## Dataset content
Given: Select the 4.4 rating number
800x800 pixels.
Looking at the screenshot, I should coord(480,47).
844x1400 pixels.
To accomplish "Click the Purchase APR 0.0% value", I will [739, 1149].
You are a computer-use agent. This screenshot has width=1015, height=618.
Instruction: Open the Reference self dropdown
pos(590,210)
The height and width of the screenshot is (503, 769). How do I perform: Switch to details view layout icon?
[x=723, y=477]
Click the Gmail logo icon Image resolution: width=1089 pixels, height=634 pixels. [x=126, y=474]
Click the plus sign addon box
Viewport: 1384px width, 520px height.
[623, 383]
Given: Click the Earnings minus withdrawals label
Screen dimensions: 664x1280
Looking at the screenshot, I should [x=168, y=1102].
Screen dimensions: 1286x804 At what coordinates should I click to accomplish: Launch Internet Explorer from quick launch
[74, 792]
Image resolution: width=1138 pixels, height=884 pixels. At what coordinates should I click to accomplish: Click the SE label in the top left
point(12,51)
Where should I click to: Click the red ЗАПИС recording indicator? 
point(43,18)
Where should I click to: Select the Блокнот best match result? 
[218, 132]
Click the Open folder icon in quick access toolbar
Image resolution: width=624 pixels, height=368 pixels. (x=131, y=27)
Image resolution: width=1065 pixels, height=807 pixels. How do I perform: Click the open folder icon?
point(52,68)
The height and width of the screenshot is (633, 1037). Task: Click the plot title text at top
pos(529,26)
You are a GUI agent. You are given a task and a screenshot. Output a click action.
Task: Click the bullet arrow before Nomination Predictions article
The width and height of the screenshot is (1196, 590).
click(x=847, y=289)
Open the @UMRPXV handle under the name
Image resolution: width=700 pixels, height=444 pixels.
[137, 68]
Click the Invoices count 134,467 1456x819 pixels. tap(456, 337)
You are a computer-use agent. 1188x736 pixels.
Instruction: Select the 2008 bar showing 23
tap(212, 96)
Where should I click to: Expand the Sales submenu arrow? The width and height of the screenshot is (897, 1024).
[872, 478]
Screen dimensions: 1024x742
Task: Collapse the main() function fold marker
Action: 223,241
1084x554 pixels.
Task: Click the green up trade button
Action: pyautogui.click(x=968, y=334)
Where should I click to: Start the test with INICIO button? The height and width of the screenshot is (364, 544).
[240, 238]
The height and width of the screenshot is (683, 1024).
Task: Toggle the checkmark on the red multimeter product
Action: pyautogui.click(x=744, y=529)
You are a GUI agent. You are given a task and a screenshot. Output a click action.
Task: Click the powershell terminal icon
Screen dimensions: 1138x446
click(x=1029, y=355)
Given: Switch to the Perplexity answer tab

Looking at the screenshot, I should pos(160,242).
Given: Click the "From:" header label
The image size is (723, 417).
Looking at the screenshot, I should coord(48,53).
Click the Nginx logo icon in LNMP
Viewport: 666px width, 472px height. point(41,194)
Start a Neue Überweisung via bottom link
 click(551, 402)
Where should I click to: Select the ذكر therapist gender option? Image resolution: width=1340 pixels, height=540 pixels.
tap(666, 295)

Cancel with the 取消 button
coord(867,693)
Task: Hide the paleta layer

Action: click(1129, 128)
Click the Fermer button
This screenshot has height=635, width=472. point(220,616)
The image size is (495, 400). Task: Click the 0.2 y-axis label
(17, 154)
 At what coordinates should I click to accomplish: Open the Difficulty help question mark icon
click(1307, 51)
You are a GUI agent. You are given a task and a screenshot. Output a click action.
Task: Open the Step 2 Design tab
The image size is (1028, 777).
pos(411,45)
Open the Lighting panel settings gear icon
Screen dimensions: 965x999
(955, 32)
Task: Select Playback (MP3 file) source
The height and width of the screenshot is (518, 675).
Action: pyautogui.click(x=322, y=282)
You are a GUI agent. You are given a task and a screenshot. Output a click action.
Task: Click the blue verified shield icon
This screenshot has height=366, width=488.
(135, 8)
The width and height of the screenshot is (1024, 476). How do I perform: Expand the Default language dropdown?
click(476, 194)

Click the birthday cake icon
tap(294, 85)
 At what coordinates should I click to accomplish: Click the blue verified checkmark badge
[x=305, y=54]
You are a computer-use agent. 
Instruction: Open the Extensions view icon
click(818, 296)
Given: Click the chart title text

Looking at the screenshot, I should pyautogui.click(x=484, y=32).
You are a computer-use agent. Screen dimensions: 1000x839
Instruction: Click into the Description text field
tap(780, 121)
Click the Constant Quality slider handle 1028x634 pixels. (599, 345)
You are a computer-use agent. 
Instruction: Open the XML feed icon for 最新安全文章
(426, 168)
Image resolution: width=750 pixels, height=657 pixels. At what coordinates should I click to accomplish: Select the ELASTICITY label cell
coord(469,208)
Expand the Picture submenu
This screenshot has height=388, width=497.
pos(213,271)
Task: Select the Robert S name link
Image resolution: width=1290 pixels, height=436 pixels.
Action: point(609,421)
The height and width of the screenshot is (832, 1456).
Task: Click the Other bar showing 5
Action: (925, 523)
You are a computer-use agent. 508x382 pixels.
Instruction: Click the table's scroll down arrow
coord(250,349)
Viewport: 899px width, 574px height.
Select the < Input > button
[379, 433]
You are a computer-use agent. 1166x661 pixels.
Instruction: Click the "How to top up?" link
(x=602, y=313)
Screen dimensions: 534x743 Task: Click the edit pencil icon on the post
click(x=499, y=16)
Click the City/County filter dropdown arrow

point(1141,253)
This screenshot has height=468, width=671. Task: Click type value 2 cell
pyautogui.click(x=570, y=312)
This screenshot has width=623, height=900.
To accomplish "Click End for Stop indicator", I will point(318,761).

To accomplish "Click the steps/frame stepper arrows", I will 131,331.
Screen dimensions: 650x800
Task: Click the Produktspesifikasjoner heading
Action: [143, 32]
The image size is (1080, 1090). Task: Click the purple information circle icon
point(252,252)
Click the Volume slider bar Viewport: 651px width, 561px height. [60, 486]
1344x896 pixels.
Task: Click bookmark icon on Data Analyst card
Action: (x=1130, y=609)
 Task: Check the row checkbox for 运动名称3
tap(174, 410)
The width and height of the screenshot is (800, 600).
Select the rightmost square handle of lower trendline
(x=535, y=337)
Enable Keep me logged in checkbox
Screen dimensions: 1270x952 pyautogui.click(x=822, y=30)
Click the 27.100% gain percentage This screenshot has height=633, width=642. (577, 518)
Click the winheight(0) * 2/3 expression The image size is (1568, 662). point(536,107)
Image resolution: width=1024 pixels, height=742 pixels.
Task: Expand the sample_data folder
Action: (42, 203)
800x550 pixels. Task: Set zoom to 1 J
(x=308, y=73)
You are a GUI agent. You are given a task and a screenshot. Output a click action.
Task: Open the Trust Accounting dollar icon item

## The problem
Each entry above has to be duplicated exactly as it stands.

## Task result
Given: Select the 4.4 rating number
800x800 pixels.
Looking at the screenshot, I should coord(480,47).
844x1400 pixels.
To accomplish "Click the Purchase APR 0.0% value", I will [739, 1149].
You are a computer-use agent. This screenshot has width=1015, height=618.
Instruction: Open the Reference self dropdown
pos(590,210)
The height and width of the screenshot is (503, 769). How do I perform: Switch to details view layout icon?
[x=723, y=477]
Click the Gmail logo icon Image resolution: width=1089 pixels, height=634 pixels. [x=126, y=474]
Click the plus sign addon box
Viewport: 1384px width, 520px height.
[623, 383]
Given: Click the Earnings minus withdrawals label
Screen dimensions: 664x1280
Looking at the screenshot, I should [x=168, y=1102].
Screen dimensions: 1286x804 At what coordinates should I click to accomplish: Launch Internet Explorer from quick launch
[74, 792]
Image resolution: width=1138 pixels, height=884 pixels. At what coordinates should I click to accomplish: Click the SE label in the top left
point(12,51)
Where should I click to: Click the red ЗАПИС recording indicator? 
point(43,18)
Where should I click to: Select the Блокнот best match result? 
[218, 132]
Click the Open folder icon in quick access toolbar
Image resolution: width=624 pixels, height=368 pixels. (x=131, y=27)
Image resolution: width=1065 pixels, height=807 pixels. How do I perform: Click the open folder icon?
point(52,68)
The height and width of the screenshot is (633, 1037). Task: Click the plot title text at top
pos(529,26)
You are a GUI agent. You are given a task and a screenshot. Output a click action.
Task: Click the bullet arrow before Nomination Predictions article
The width and height of the screenshot is (1196, 590).
click(x=847, y=289)
Open the @UMRPXV handle under the name
Image resolution: width=700 pixels, height=444 pixels.
[137, 68]
Click the Invoices count 134,467 1456x819 pixels. tap(456, 337)
You are a computer-use agent. 1188x736 pixels.
Instruction: Select the 2008 bar showing 23
tap(212, 96)
Where should I click to: Expand the Sales submenu arrow? The width and height of the screenshot is (897, 1024).
[872, 478]
Screen dimensions: 1024x742
Task: Collapse the main() function fold marker
Action: 223,241
1084x554 pixels.
Task: Click the green up trade button
Action: pyautogui.click(x=968, y=334)
Where should I click to: Start the test with INICIO button? The height and width of the screenshot is (364, 544).
[240, 238]
The height and width of the screenshot is (683, 1024).
Task: Toggle the checkmark on the red multimeter product
Action: pyautogui.click(x=744, y=529)
You are a GUI agent. You are given a task and a screenshot. Output a click action.
Task: Click the powershell terminal icon
Screen dimensions: 1138x446
click(x=1029, y=355)
Given: Switch to the Perplexity answer tab

Looking at the screenshot, I should pos(160,242).
Given: Click the "From:" header label
The image size is (723, 417).
Looking at the screenshot, I should coord(48,53).
Click the Nginx logo icon in LNMP
Viewport: 666px width, 472px height. point(41,194)
Start a Neue Überweisung via bottom link
 click(551, 402)
Where should I click to: Select the ذكر therapist gender option? Image resolution: width=1340 pixels, height=540 pixels.
tap(666, 295)

Cancel with the 取消 button
coord(867,693)
Task: Hide the paleta layer

Action: click(1129, 128)
Click the Fermer button
This screenshot has height=635, width=472. point(220,616)
The image size is (495, 400). Task: Click the 0.2 y-axis label
(17, 154)
 At what coordinates should I click to accomplish: Open the Difficulty help question mark icon
click(1307, 51)
You are a GUI agent. You are given a task and a screenshot. Output a click action.
Task: Open the Step 2 Design tab
The image size is (1028, 777).
pos(411,45)
Open the Lighting panel settings gear icon
Screen dimensions: 965x999
(955, 32)
Task: Select Playback (MP3 file) source
The height and width of the screenshot is (518, 675).
Action: pyautogui.click(x=322, y=282)
You are a GUI agent. You are given a task and a screenshot. Output a click action.
Task: Click the blue verified shield icon
This screenshot has height=366, width=488.
(135, 8)
The width and height of the screenshot is (1024, 476). How do I perform: Expand the Default language dropdown?
click(476, 194)

Click the birthday cake icon
tap(294, 85)
 At what coordinates should I click to accomplish: Click the blue verified checkmark badge
[x=305, y=54]
You are a computer-use agent. 
Instruction: Open the Extensions view icon
click(818, 296)
Given: Click the chart title text

Looking at the screenshot, I should pyautogui.click(x=484, y=32).
You are a computer-use agent. Screen dimensions: 1000x839
Instruction: Click into the Description text field
tap(780, 121)
Click the Constant Quality slider handle 1028x634 pixels. (599, 345)
You are a computer-use agent. 
Instruction: Open the XML feed icon for 最新安全文章
(426, 168)
Image resolution: width=750 pixels, height=657 pixels. At what coordinates should I click to accomplish: Select the ELASTICITY label cell
coord(469,208)
Expand the Picture submenu
This screenshot has height=388, width=497.
pos(213,271)
Task: Select the Robert S name link
Image resolution: width=1290 pixels, height=436 pixels.
Action: point(609,421)
The height and width of the screenshot is (832, 1456).
Task: Click the Other bar showing 5
Action: (925, 523)
You are a computer-use agent. 508x382 pixels.
Instruction: Click the table's scroll down arrow
coord(250,349)
Viewport: 899px width, 574px height.
Select the < Input > button
[379, 433]
You are a computer-use agent. 1166x661 pixels.
Instruction: Click the "How to top up?" link
(x=602, y=313)
Screen dimensions: 534x743 Task: Click the edit pencil icon on the post
click(x=499, y=16)
Click the City/County filter dropdown arrow

point(1141,253)
This screenshot has height=468, width=671. Task: Click type value 2 cell
pyautogui.click(x=570, y=312)
This screenshot has width=623, height=900.
To accomplish "Click End for Stop indicator", I will point(318,761).

To accomplish "Click the steps/frame stepper arrows", I will 131,331.
Screen dimensions: 650x800
Task: Click the Produktspesifikasjoner heading
Action: [143, 32]
The image size is (1080, 1090). Task: Click the purple information circle icon
point(252,252)
Click the Volume slider bar Viewport: 651px width, 561px height. [60, 486]
1344x896 pixels.
Task: Click bookmark icon on Data Analyst card
Action: (x=1130, y=609)
 Task: Check the row checkbox for 运动名称3
tap(174, 410)
The width and height of the screenshot is (800, 600).
Select the rightmost square handle of lower trendline
(x=535, y=337)
Enable Keep me logged in checkbox
Screen dimensions: 1270x952 pyautogui.click(x=822, y=30)
Click the 27.100% gain percentage This screenshot has height=633, width=642. (577, 518)
Click the winheight(0) * 2/3 expression The image size is (1568, 662). point(536,107)
Image resolution: width=1024 pixels, height=742 pixels.
Task: Expand the sample_data folder
Action: (42, 203)
800x550 pixels. Task: Set zoom to 1 J
(x=308, y=73)
You are a GUI agent. You are given a task and a screenshot. Output a click action.
Task: Open the Trust Accounting dollar icon item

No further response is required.